Roma era un sueño


Darío Jovel_ Perfil Casi literalLos liderazgos del mundo parecen tener una tendencia peligrosa hacia el autoritarismo. La globalización enriqueció a muchos países y regiones completas como Asia Pacifico hicieron de las ventajas comparativas un camino hacia la prosperidad. El mundo avanzó de tal forma que los ciudadanos chinos pasaron de morir de hambre a tener niveles de vida similares o incluso mejores que los de Latinoamérica en menos de medio siglo.

Uno podría pensar —como en efecto muchos lo hicieron— que la caída de la Unión Soviética, el fin del socialismo en Europa y el fin de la Guerra Fría les pondría punto final a los extremismos en el mundo. Tanto fue el entusiasmo que un politólogo de apellido japonés, pero nacido en los Estados Unidos, llegó a anunciar «el fin de la historia». La realidad fue mucho más amarga.

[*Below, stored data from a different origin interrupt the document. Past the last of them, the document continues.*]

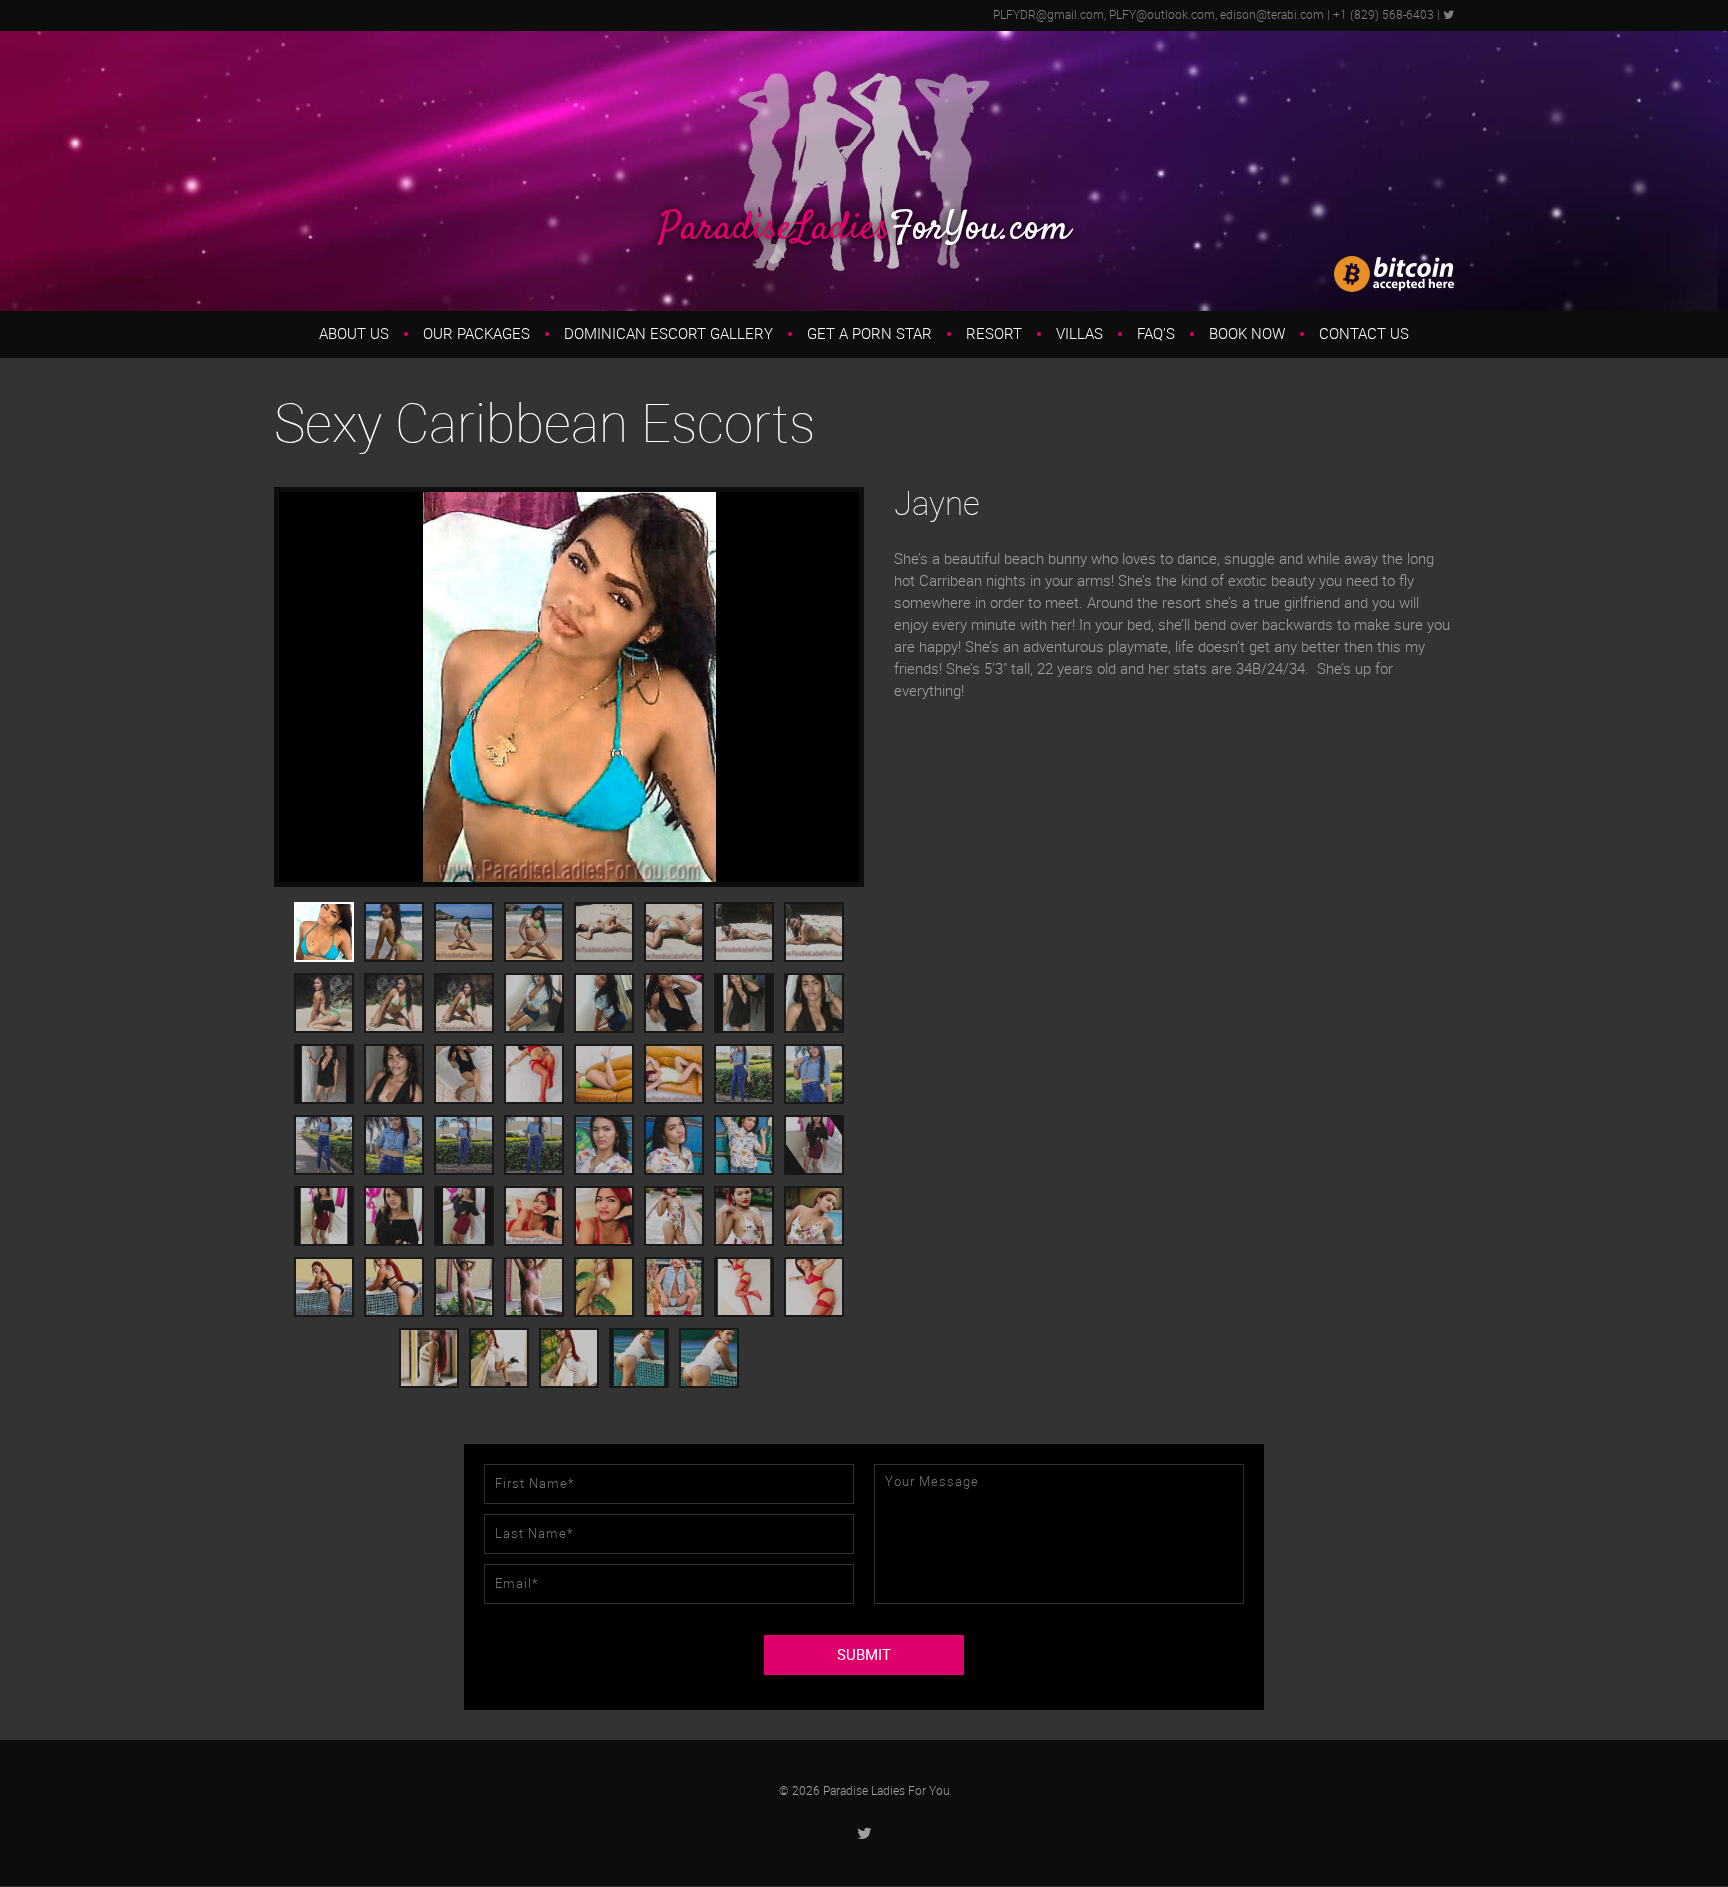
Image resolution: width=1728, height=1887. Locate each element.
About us (354, 334)
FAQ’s (1156, 334)
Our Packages (476, 334)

El siglo XXI ya ha dejado en claro que ese fin de la historia está lejos, que aquellos que hablaban de que el final de la Guerra Fría era el génesis para la paz perpetua fueron igual o más idealistas que aquel presidente estadounidense que juraba que la Primera Guerra Mundial sería «la guerra que pondría fin a todas las guerras», cuando solo veinte años después hubo una diez veces peor.

Hoy estamos viviendo otra guerra a gran escala en Europa gracias a la invasión rusa a Ucrania con tanques, cazas de combate y artillería pesada; un intento de mover las fronteras europeas que habían quedado selladas con sangre y fuego luego de la Segunda Guerra Mundial y que hace unos meses hubiera sido una idea absurda.

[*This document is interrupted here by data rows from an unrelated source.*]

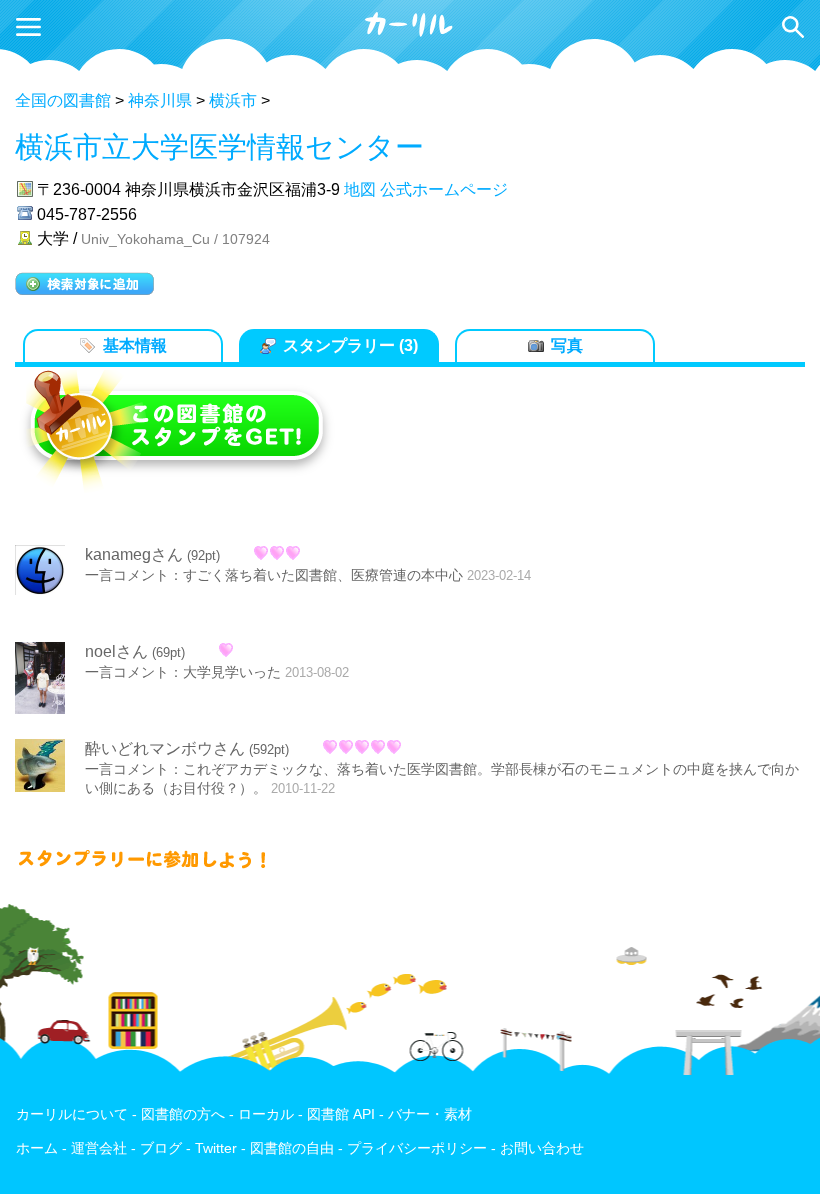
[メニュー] (28, 27)
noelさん (116, 651)
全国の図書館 (63, 100)
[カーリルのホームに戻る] (410, 33)
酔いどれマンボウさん (165, 748)
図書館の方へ (183, 1114)
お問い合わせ (542, 1148)
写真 (567, 345)
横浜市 (233, 100)
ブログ (161, 1148)
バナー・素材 (430, 1114)
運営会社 (99, 1148)
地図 (360, 189)
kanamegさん (134, 554)
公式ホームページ (444, 189)
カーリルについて (72, 1114)
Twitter (216, 1148)
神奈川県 (160, 100)
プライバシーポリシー (417, 1148)
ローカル (266, 1114)
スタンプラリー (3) (350, 345)
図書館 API (341, 1114)
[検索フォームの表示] (793, 27)
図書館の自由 (292, 1148)
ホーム (37, 1148)
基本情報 (135, 345)
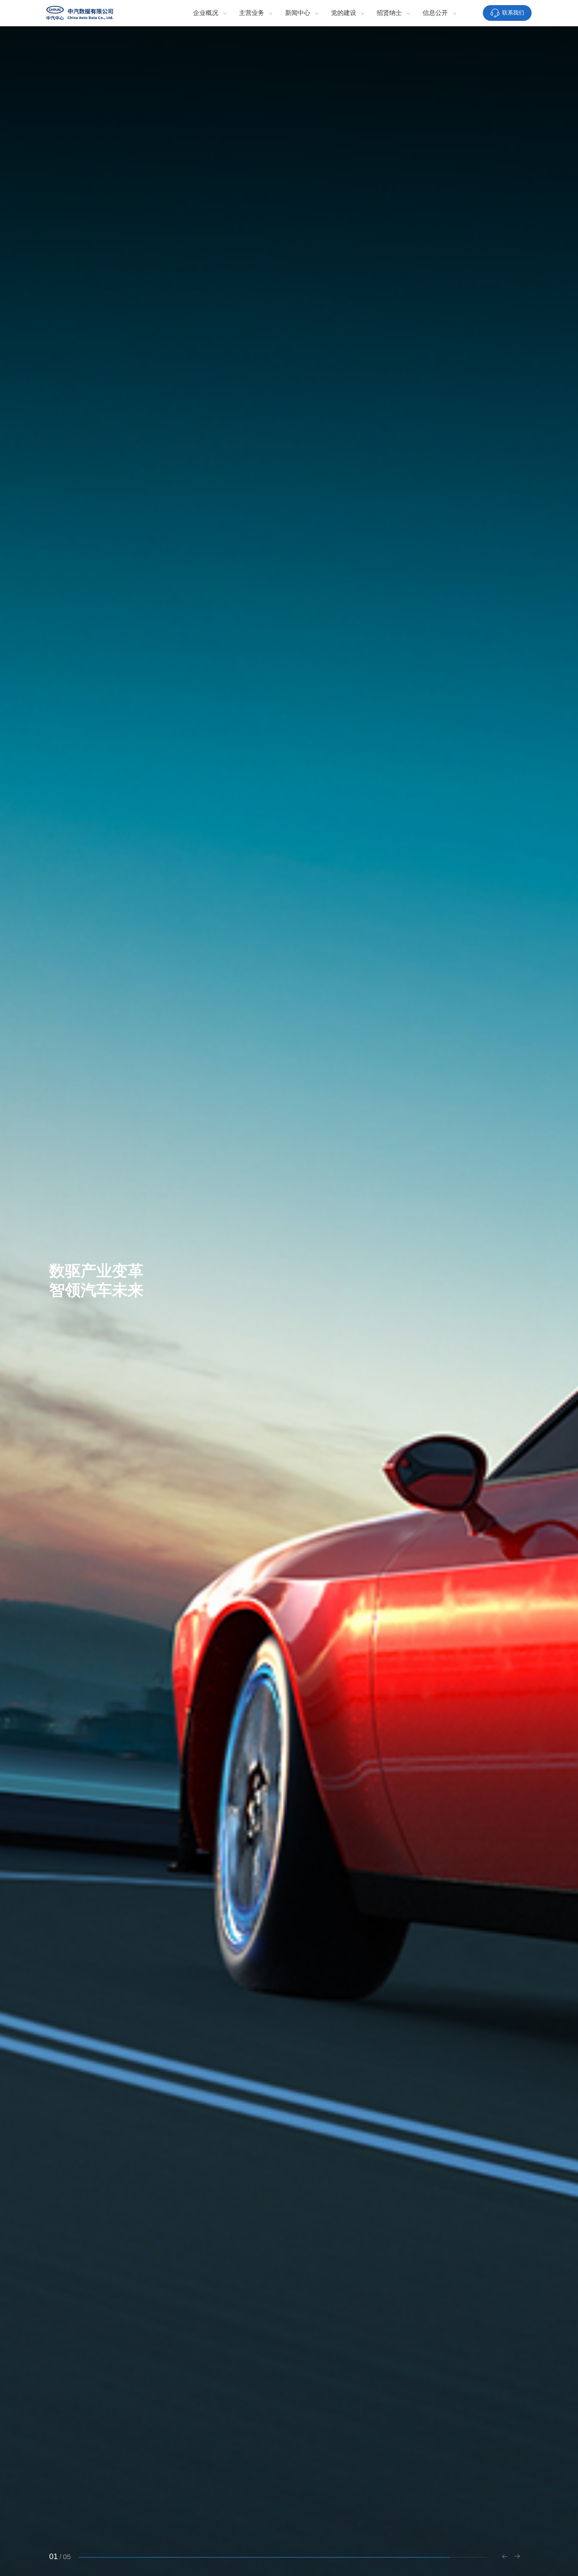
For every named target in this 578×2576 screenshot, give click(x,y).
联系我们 (513, 12)
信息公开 (435, 12)
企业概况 (205, 12)
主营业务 (251, 12)
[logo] (79, 13)
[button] (504, 2557)
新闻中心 (297, 12)
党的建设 (343, 12)
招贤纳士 (389, 12)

En Estados Unidos llegó al poder Donald Trump, un hombre antipolítico y antipolíticos con una agenda que buscaba dejar de lado el libre mercado y volver al proteccionismo de mediados del siglo XIX. Este hombre puso dudas sobre los que aparentemente iban a ser los grandes temas del siglo (cambio climático, economía circular, transformaciones culturales, democratización, etcétera) y se volvió a una suerte de guerra comercial contra China. En 2020, tras perder la reelección presidencial, sus simpatizantes tomaron el congreso en protesta por un supuesto fraude, pero que en el fondo era una protesta a la política tradicional de su país y al proceso de globalización que su propia nación inició en 1945. La «revolución» que la URSS nunca logró la hizo posible este empresario multimillonario criado en Wall Street. Si a Ayn Rand le hubieran dicho que un magnate neoyorkino sería capaz de tal cosa, quizá se habría quemado La rebelión de Atlas.

Pero las singularidades vividas en Estados Unidos bajo el mandato de Donald Trump y posterior a este no son exclusivamente su culpa o su logro, según cómo el lector desee juzgar dichos hechos. Desde hace años en ese país se vive una cada vez más extrema polarización que, por defecto, se ha ido extendiendo al resto del mundo. Los ciudadanos toman posturas cada vez más radicales tanto hacia la izquierda como a la derecha: las personas están dejando de entenderse.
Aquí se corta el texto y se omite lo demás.